CSC bested several competitors as it captured a $109 million FAA cloud contract that could grow to be much more valuable.

Computer Sciences Corp. has captured a $109 million FAA contract to provide cloud computing services to the Federal Aviation Administration.

The FAA will use the contract to consolidate its data center environment that serves over 47,000 employees and the agencies contractors. While the value is pegged at $109 million, options could push it much higher.

CSC bested several competitors including IBM, Lockheed Martin and Hewlett-Packard, according to a source.

CSC’s team includes Amazon Web Services, Microsoft, EMC and Equinix.
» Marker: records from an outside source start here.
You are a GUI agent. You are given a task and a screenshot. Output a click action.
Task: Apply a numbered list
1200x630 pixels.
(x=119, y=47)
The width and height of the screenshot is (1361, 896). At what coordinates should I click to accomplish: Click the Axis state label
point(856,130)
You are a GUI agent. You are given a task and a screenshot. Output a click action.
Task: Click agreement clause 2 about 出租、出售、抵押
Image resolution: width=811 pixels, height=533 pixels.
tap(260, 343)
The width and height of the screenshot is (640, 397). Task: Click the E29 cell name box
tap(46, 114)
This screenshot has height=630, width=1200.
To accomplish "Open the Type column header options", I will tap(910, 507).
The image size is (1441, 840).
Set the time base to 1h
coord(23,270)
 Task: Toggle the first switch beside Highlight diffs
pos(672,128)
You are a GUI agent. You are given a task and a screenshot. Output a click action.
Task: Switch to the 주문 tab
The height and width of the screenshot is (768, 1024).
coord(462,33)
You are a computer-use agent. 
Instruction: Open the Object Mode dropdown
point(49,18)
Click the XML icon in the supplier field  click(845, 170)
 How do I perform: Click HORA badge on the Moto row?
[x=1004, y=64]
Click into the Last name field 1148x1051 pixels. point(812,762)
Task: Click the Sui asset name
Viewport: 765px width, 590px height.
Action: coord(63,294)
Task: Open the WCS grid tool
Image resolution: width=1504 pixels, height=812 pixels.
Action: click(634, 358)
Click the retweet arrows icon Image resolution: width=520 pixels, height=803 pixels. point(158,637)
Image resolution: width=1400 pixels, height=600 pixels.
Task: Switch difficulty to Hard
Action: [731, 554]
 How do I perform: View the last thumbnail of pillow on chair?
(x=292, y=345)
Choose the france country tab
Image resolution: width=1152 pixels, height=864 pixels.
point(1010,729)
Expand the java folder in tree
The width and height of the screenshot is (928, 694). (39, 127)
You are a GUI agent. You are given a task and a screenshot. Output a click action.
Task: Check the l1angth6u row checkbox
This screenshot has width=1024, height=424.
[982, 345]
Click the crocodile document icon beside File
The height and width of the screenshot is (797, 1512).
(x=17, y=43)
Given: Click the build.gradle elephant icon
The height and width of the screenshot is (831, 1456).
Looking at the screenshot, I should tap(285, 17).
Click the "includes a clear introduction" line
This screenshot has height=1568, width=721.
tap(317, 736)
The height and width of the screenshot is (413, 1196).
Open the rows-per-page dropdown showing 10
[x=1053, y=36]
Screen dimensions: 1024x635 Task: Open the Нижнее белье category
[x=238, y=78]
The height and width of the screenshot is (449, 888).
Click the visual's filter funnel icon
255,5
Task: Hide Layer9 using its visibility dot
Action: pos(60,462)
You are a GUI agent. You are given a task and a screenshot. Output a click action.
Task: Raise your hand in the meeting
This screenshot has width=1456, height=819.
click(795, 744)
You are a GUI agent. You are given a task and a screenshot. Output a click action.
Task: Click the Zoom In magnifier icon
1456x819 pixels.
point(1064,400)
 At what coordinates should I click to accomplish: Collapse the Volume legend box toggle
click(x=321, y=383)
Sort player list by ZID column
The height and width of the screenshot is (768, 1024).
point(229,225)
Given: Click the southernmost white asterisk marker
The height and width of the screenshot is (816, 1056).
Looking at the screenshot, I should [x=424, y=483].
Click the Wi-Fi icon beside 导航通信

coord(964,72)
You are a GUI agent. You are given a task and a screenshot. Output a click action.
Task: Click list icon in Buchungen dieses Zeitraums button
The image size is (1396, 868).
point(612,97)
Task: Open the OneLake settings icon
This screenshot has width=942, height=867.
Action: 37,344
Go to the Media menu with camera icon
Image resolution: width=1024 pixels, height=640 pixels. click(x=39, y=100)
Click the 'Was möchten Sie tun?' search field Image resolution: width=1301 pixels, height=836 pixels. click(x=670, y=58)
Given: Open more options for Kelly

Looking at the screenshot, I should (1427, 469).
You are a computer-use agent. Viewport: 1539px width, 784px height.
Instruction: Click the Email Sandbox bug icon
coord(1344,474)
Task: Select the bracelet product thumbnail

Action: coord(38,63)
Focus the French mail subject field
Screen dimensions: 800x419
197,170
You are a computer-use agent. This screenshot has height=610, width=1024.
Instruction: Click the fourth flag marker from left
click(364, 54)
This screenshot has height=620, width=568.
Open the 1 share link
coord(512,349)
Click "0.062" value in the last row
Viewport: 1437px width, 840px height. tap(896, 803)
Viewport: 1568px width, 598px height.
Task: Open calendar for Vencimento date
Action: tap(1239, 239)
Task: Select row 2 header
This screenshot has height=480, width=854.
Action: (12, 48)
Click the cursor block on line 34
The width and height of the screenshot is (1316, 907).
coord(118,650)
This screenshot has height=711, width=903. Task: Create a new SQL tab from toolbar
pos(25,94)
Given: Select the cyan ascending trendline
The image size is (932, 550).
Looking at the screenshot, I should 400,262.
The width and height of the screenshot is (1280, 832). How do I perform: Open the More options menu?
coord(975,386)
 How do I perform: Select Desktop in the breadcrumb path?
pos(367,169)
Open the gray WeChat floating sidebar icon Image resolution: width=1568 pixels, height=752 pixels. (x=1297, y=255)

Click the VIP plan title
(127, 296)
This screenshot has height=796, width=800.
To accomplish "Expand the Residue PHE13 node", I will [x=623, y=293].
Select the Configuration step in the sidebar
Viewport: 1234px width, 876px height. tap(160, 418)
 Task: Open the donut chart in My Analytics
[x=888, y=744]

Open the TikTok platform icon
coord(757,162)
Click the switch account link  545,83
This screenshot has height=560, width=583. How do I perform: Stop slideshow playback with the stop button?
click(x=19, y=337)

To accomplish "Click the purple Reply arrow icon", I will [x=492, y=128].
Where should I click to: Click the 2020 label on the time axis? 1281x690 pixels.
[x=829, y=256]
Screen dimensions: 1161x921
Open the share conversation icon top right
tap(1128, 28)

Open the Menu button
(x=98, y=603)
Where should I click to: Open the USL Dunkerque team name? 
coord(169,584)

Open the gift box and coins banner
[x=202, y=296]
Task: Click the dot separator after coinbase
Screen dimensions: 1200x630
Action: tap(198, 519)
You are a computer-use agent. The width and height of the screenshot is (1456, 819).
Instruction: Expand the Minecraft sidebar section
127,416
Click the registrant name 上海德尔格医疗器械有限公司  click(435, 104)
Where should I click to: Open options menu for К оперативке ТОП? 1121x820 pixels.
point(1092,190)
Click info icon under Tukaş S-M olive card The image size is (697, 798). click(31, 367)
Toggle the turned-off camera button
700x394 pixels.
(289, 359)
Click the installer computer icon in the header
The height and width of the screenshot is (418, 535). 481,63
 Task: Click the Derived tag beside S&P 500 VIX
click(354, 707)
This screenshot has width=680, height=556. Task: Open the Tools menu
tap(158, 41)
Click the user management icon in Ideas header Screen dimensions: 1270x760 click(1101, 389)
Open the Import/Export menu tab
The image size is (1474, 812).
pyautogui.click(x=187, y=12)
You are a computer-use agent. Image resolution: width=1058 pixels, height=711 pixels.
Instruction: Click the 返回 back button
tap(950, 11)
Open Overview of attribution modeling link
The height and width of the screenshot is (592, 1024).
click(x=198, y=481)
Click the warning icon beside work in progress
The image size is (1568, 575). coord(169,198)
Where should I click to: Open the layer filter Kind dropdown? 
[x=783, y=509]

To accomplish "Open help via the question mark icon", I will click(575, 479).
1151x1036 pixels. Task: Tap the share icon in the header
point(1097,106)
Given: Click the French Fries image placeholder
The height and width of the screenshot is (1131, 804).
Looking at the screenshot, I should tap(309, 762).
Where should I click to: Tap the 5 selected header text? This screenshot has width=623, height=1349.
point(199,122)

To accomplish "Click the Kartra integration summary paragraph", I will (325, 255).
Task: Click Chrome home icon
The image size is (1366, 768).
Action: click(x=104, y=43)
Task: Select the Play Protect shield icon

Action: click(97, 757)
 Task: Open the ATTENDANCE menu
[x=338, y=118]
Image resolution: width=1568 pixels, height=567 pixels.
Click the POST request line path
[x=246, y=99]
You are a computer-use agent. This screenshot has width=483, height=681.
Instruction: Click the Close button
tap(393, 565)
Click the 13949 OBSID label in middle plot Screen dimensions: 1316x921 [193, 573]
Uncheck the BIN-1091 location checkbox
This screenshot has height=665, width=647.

CSC’s North American Public Sector business is on the verge of splitting off from the rest of the company, and this win reaffirms the strategy that the government sector can shine on its own.

The contract is a single award task order contract that stretches over 10 years. It covers FAA’s headquarters and the agency’s nine regions.

Some of the services include program management, configuration management, services and capacity planning, test and evaluation, implementation, systems integration, cloud computing management, security management and collocated infrastructure support services.

The contract is a new award, so there is no incumbent.

CSC has been building its cloud offerings in recent years. Earlier this year, it acquired Autonomic Resources in a deal so small the value wasn’t disclosed, but the company was the first to complete FedRAMP certification more than two years ago.

CSC also launched an Agile IT as a service offering to make the transition to the cloud and managing cloud services easier for the customer.

The FAA officially announced the award to CSC this morning, so the losing bidders have yet to be debriefed.

With it being a new award and an important valuable customer, my expectation is that we’ll likely see some protests, so this competition may not be over yet.